Surfing the IndieWeb in 2026
2026-04-09
Surfing the IndieWeb is fun! Like many people my age (old millenial here, to be specific), I miss the Internet of the 90's and early 2000's. Until a couple of years age I thought it was gone for good. Luckily, I was wrong. The small web is all about non-corporate homepages and websites made by individuals. I won't go into details on why this is cool. For now, let me just point you in the right direction so you can see for yourself.
If you want to start with the basics such as "what is it all about?" and "how do I join this?", you should go read the IndieWeb website first. It has great information and a great wiki with more technical details. I refer to it often.
To actually discover individual homepages, you can use one of the following sources:
- Marginalia Search - Explore: A search engine and a nice way to get a list of random "small web" homepages with thumbnails. Hours of fun! And it's a one-man project. Impressive.

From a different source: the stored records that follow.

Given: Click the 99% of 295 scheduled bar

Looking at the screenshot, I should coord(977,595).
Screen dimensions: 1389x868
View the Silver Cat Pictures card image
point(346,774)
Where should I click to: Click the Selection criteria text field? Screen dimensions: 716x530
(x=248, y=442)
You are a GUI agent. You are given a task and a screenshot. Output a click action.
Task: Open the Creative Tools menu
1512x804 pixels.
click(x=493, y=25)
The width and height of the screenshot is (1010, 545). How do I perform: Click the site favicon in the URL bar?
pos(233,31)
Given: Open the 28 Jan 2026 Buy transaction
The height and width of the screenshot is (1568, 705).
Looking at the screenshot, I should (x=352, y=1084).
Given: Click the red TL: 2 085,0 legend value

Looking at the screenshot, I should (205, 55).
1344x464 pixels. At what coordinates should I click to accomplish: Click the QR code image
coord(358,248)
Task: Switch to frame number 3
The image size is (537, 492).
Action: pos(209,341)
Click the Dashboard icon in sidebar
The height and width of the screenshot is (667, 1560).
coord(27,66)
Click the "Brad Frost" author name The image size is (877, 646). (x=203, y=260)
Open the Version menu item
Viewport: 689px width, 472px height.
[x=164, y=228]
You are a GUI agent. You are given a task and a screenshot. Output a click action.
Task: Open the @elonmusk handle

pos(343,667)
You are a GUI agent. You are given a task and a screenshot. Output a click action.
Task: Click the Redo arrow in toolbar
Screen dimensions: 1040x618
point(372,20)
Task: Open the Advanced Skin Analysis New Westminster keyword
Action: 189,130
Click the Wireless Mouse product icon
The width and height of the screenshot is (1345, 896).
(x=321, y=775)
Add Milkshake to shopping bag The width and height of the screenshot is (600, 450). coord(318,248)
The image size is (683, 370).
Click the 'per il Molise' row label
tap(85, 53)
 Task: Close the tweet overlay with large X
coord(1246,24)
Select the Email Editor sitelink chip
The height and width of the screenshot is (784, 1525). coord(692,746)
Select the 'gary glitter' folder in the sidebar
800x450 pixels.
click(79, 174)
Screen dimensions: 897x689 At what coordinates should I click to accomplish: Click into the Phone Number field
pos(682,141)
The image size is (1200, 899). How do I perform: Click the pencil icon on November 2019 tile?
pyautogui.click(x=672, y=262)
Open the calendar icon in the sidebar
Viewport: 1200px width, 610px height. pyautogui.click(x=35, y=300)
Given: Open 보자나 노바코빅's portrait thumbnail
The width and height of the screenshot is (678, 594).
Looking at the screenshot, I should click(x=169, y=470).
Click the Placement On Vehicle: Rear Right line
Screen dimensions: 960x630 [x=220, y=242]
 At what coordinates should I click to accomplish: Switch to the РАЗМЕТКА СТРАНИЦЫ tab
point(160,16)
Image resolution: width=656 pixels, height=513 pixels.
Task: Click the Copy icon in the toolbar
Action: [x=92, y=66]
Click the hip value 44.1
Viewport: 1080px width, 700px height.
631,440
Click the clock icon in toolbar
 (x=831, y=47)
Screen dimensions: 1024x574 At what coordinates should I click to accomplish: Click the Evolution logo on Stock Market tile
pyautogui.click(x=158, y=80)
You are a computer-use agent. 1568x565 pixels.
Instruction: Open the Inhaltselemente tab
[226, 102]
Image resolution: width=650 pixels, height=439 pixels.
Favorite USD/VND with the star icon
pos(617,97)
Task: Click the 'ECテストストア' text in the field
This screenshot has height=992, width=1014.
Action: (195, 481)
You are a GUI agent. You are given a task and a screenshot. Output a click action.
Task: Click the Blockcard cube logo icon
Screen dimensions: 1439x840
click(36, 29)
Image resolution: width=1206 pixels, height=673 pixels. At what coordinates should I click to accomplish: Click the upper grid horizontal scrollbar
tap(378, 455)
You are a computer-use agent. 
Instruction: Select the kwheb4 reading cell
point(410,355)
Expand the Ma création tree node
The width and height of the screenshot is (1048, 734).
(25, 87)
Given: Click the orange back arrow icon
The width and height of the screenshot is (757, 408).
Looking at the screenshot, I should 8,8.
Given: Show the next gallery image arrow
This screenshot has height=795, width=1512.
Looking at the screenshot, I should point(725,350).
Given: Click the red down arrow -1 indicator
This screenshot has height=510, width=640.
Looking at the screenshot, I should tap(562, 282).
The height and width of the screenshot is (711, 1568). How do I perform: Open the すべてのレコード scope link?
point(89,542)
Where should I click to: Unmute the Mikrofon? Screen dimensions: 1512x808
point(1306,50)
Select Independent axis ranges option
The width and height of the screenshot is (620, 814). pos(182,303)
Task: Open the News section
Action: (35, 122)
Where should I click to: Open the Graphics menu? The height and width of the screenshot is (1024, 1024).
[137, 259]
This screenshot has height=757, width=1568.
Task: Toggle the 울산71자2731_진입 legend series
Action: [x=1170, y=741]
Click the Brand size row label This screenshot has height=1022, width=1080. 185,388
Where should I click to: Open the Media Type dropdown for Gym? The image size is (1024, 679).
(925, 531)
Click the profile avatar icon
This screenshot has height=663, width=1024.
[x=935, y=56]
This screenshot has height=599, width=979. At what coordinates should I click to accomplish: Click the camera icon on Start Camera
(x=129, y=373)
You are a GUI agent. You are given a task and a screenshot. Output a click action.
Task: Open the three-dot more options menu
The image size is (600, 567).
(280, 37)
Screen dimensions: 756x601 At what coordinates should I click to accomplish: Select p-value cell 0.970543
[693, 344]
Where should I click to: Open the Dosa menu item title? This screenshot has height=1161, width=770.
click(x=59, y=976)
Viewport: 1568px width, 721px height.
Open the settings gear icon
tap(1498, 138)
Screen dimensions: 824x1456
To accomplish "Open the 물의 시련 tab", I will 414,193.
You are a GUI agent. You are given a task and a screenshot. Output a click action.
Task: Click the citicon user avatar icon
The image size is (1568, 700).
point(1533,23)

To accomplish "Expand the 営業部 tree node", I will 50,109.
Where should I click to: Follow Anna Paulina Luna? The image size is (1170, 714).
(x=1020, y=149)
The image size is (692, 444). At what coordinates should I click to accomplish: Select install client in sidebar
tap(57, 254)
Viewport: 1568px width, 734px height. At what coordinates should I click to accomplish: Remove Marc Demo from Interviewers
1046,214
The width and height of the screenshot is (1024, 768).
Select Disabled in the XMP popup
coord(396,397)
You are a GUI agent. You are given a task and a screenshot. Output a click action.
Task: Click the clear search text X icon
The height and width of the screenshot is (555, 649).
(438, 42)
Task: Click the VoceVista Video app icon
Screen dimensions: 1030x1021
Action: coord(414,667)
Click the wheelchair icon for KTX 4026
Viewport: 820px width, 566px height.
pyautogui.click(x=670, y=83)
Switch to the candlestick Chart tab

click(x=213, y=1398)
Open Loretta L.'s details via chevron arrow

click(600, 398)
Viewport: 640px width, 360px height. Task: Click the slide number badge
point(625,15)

- Ye Olde Blogroll: Nice list of human curated blogs and sites, filtered by topic.
- indieblog.page: Another nice collection, has "open random blog", search, and the full list.
- Blogosphere: This one was recently posted to "Hacker News". It shows recent posts from a collection of rss feeds, which is kinda cool.
- Kagi Small Web: Kagi has made it's own contribution to the small web by creating a search engine specifically for the small web. I prefer Marginalia listed above though, because I like the thumbnail feature.
There are many more sources you could use, but the above will get you started.
I also want to mention a few communities specifically made to emulate the culture and whimsy of the old GeoCities website that many people my generation grew up on. It was the place to be before MySpace and the modern Internet.
- NeoCities: Modern recreation of the GeoCities concept. You could loose hours browsing some of the top hosted sites there.
- NekoWeb: A lot like NeoCities, but seems more whimsical. I haven't looked at it too much yet.
One thing you loose when you go from modern social networks to oldschool homepages, is the social aspect. You are no longer fed content from other blogs by an algorithm, and connecting with others takes more effort. There are certain ways to fix that as well. NeoCities has social features built-in, so you can subscribe to other people's sites and comment on their updates. Another option is to use about ideas now, which crawls and aggregate people's "/now", "/about", and "/now" pages into a feed of sorts, all scraped from blogs around the Internet. I doesn't solve the "connect" part since you still need to find someone's email address or guestbook to connect with them. I feel like we are still in the early phases of the indieweb, and as it grows, people will invent more ways to connect with and discover content from its inhabitants.
All in all, I've fallen in love with the "small web" and plan on doing my part to contribute in the coming years.